It is extremely important to completely document the paper trail of any funds you use for down payment and closing costs. The sections below provide guidance on both verifying assets and documenting them as a source of your down payment.

Checking, Savings, & Money Market Accounts

The quickest and easiest way to document funds in your bank account is to provide your lender with copies of your most recent bank statements. Most lenders request two months bank statements, but some still ask for three. Some lenders still send a “Verification of Deposit” to your bank in order to determine your current bank balances and average balance for the last two months. However, that is the old way of doing business and most lenders nowadays prefer to have bank statements.

If the money you are using for the down payment and closing costs has been in the bank for the entire period covered by the bank statements, you’re fine. These are known as “seasoned funds.” However, if your statements show any large or unusual deposits the lender will ask you to explain them and document their source.

Stocks, Bonds, Mutual Funds, etc.

Most of those who own stocks get a monthly or quarterly statement from their brokerage. You will need to supply statements for the most recent sixty or ninety days in order to document these assets.

Though it is rare nowadays, some people actually have stock certificates instead of having a brokerage account. When this is the situation, make copies of the certificates and provide those copies to your lender. You might also want to supply tax records to indicate you have owned these stocks for some time.
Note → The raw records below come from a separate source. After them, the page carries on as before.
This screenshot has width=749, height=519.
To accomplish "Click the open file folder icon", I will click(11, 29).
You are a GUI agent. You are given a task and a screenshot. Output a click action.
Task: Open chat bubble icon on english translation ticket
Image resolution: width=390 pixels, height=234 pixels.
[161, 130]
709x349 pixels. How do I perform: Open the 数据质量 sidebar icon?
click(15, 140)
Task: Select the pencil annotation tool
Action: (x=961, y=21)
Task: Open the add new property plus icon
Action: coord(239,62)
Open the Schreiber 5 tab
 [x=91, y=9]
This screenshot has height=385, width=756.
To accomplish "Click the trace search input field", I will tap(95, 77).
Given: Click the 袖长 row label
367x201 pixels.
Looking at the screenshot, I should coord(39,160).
If part of your down payment will come from the sale of stocks and investments, you will need to keep all documentation that applies to the sale. Provide these copies to your lender as well.

Gifts

Especially when buying a first home, some borrowers need help coming up with the down payment. This help should come in the form of a gift from a close family member. Lenders will require the donors to sign a special form called a “gift letter.” The gift letter states the relationship between the parties, the address of the purchased property, the amount of the gift, and sometimes the source of the funds used to make the gift. The gift letter also clearly states that the funds are a gift and not required to be repaid.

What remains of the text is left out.